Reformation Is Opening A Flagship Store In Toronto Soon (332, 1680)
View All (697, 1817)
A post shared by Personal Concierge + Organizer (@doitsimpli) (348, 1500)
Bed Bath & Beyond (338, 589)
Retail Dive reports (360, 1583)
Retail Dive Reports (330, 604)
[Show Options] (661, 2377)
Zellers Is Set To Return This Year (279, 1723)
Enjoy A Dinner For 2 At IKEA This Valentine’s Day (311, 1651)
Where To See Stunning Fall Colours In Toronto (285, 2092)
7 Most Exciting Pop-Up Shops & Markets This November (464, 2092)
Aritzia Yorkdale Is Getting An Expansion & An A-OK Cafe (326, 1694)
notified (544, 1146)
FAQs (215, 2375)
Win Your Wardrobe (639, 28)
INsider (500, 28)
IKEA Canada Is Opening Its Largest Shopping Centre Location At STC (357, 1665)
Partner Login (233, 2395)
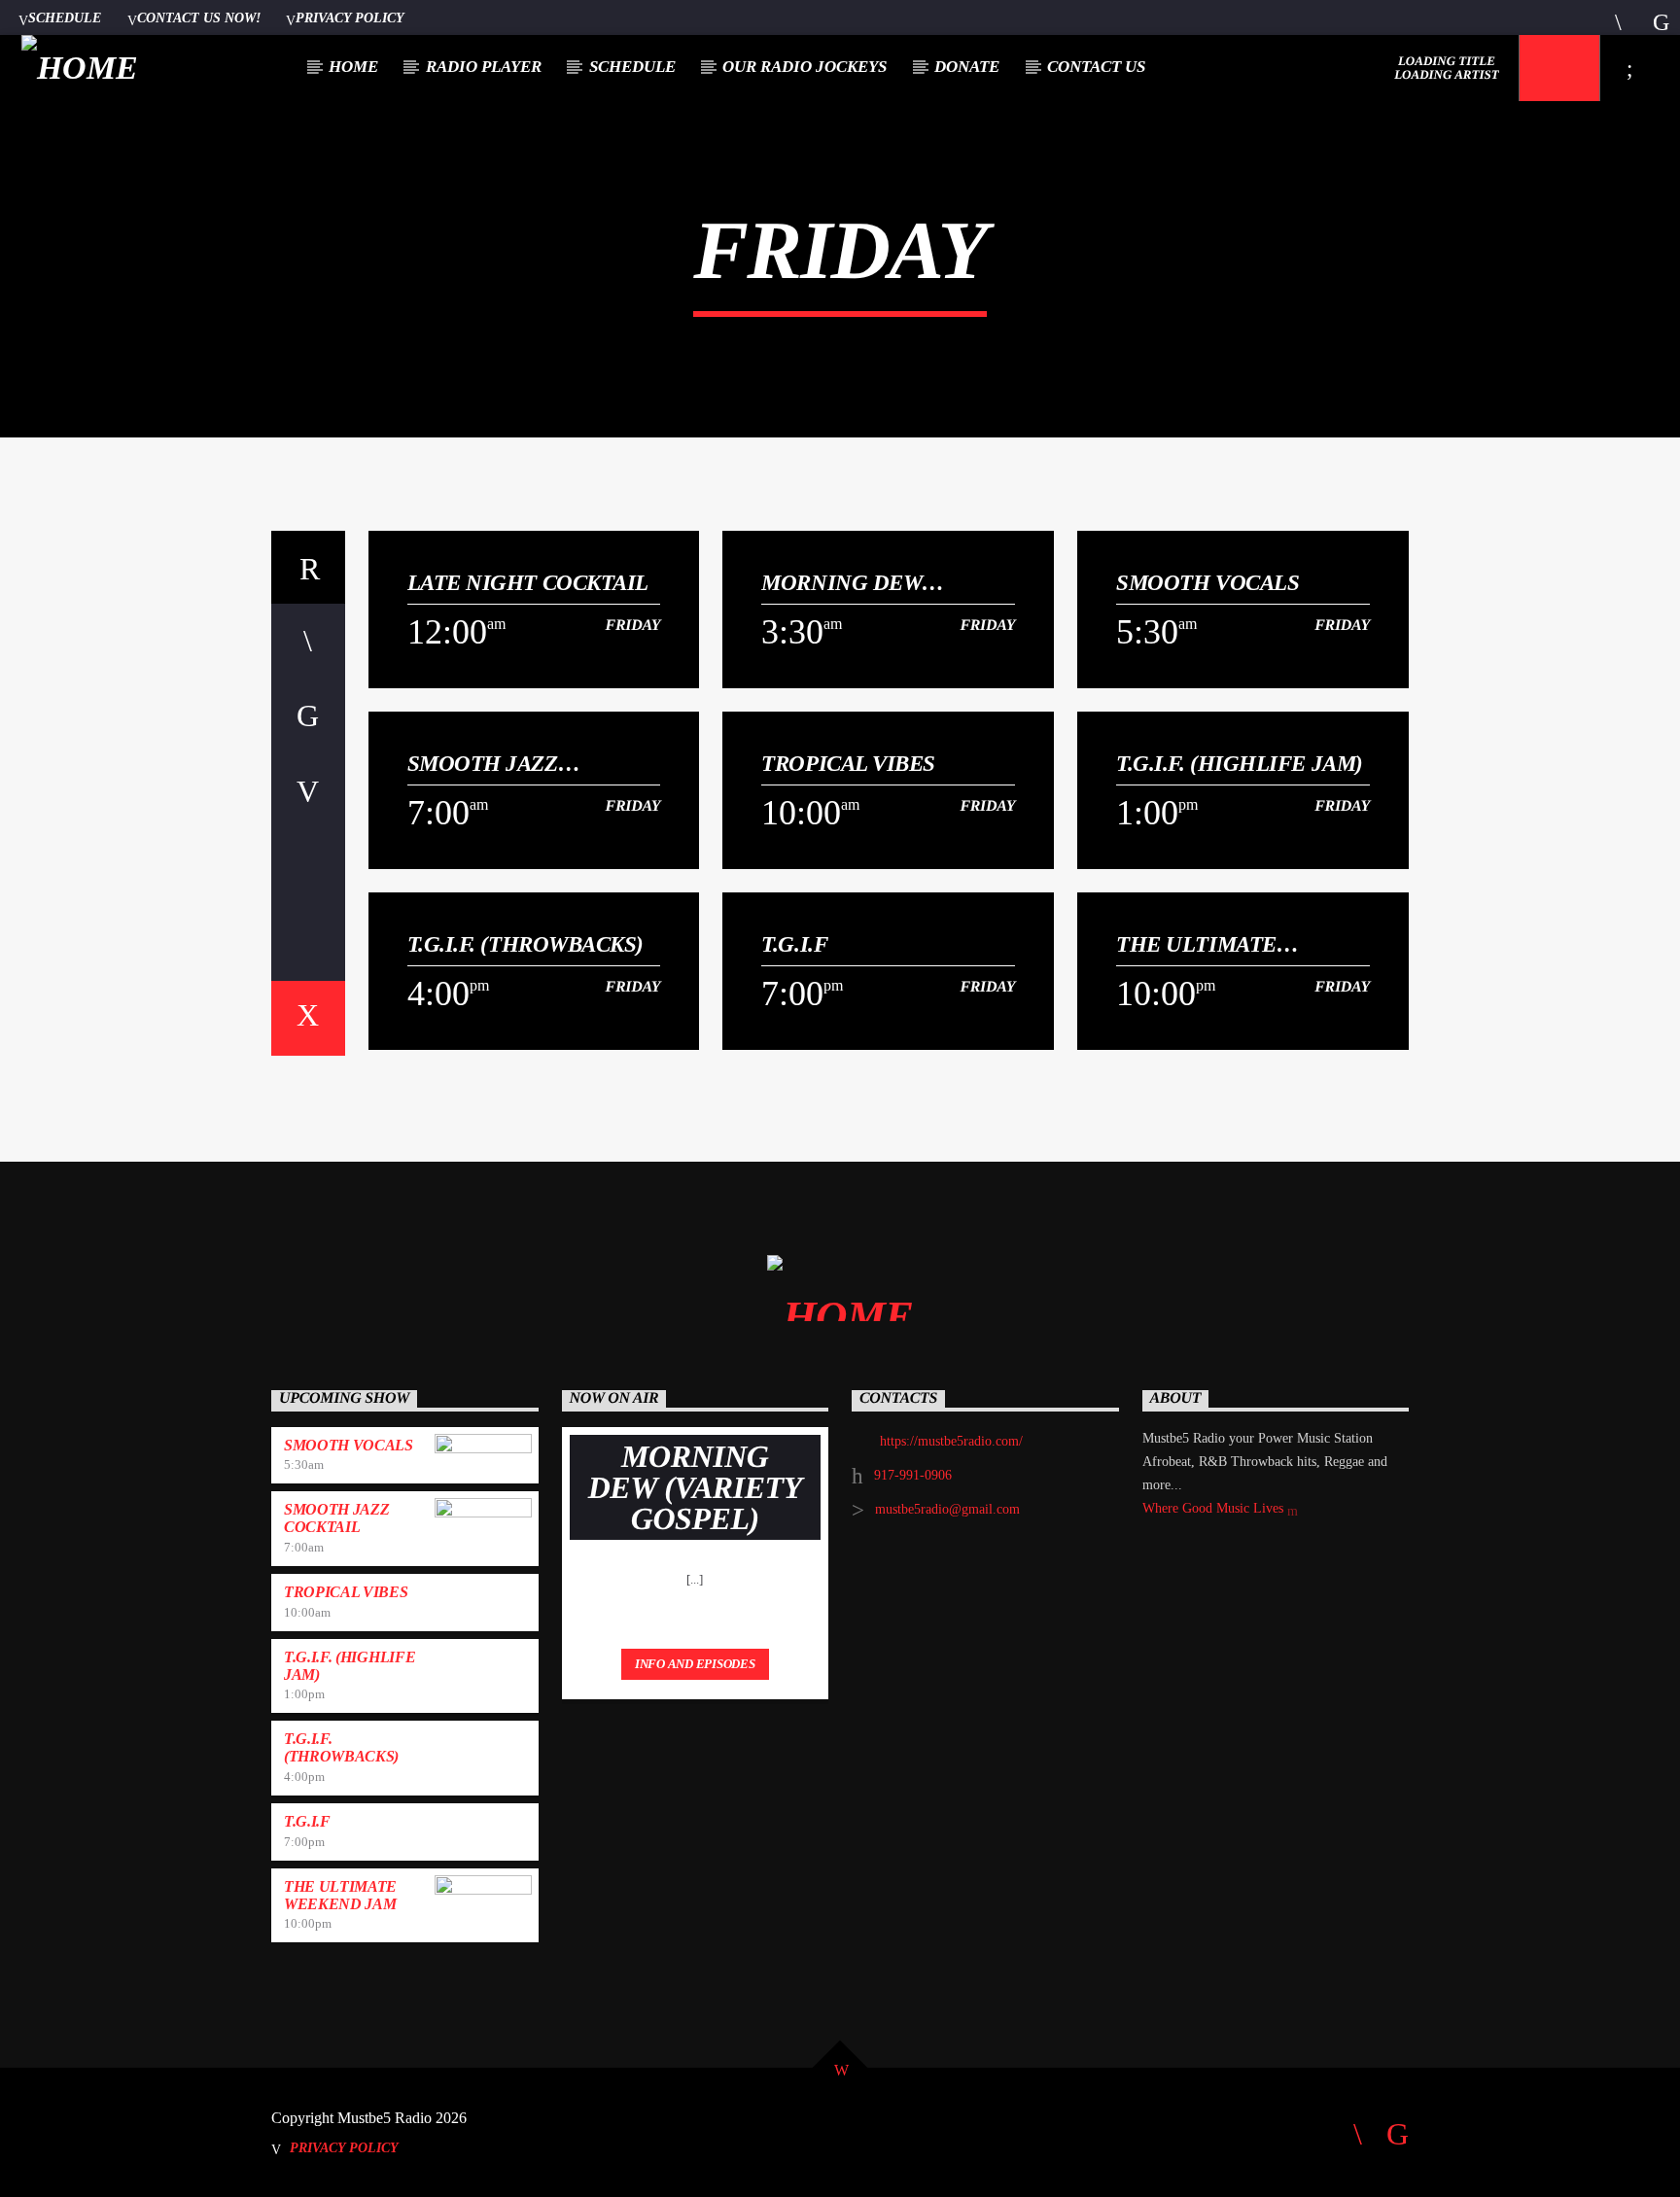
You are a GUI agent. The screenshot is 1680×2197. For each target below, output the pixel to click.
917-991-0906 (913, 1475)
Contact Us (1096, 66)
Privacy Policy (350, 17)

--------

> _Assignment_: The required output is each line above restated verbatim, with all images omitted.

> _Answer section_:
Reformation Is Opening A Flagship Store In Toronto Soon (332, 1680)
View All (697, 1817)
A post shared by Personal Concierge + Organizer (@doitsimpli) (348, 1500)
Bed Bath & Beyond (338, 589)
Retail Dive reports (360, 1583)
Retail Dive Reports (330, 604)
[Show Options] (661, 2377)
Zellers Is Set To Return This Year (279, 1723)
Enjoy A Dinner For 2 At IKEA This Valentine’s Day (311, 1651)
Where To See Stunning Fall Colours In Toronto (285, 2092)
7 Most Exciting Pop-Up Shops & Markets This November (464, 2092)
Aritzia Yorkdale Is Getting An Expansion & An A-OK Cafe (326, 1694)
notified (544, 1146)
FAQs (215, 2375)
Win Your Wardrobe (639, 28)
INsider (500, 28)
IKEA Canada Is Opening Its Largest Shopping Centre Location At STC (357, 1665)
Partner Login (233, 2395)
You are a GUI agent. The screenshot is 1680×2197. For each target below, output the pixel to click.
917-991-0906 (913, 1475)
Contact Us (1096, 66)
Privacy Policy (350, 17)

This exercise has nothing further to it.